BEGIN The data
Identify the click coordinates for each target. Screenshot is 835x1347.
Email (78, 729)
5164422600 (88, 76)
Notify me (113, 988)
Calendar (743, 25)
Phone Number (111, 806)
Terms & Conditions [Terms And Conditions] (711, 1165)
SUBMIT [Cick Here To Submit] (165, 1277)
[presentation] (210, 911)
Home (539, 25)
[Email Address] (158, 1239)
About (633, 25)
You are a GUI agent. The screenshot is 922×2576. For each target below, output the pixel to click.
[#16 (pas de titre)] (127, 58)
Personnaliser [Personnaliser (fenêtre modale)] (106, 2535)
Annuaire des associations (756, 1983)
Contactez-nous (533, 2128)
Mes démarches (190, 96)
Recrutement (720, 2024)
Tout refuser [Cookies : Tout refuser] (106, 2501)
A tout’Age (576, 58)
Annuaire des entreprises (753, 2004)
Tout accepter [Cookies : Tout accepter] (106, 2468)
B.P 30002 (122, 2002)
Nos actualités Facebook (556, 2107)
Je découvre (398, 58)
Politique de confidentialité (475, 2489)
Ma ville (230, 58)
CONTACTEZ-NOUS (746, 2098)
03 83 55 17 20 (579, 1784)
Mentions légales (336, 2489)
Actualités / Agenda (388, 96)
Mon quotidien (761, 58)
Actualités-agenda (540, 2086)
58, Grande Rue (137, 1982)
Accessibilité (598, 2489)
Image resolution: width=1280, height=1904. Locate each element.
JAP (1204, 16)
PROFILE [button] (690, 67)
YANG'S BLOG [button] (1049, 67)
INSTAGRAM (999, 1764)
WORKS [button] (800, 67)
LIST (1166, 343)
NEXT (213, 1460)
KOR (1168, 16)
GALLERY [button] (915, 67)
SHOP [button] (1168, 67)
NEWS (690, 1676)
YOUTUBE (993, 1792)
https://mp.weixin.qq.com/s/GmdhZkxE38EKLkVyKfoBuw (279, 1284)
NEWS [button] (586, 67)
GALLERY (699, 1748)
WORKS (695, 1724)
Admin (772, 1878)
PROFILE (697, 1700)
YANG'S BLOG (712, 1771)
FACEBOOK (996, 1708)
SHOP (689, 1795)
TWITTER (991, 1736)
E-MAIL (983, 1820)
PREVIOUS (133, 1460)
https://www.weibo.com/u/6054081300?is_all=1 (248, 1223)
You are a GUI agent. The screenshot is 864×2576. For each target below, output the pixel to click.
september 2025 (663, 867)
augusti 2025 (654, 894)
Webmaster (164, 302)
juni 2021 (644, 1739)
END The data
▶ _Problem to work on_: Rescale the entries between the lines containing "Notify me (113, 988)" and "About (633, 25)", inclusive, and reproduce each of those lines with its request text intact. Multiply every coordinate in the answers by 2.35 and round to the nearest whole number, with halves rounded up.

▶ _Task solution_:
Notify me (266, 2322)
Calendar (1746, 59)
Phone Number (261, 1894)
Terms & Conditions [Terms And Conditions] (1671, 2738)
SUBMIT [Cick Here To Submit] (388, 3001)
[presentation] (494, 2141)
Home (1267, 59)
[Email Address] (371, 2912)
About (1488, 59)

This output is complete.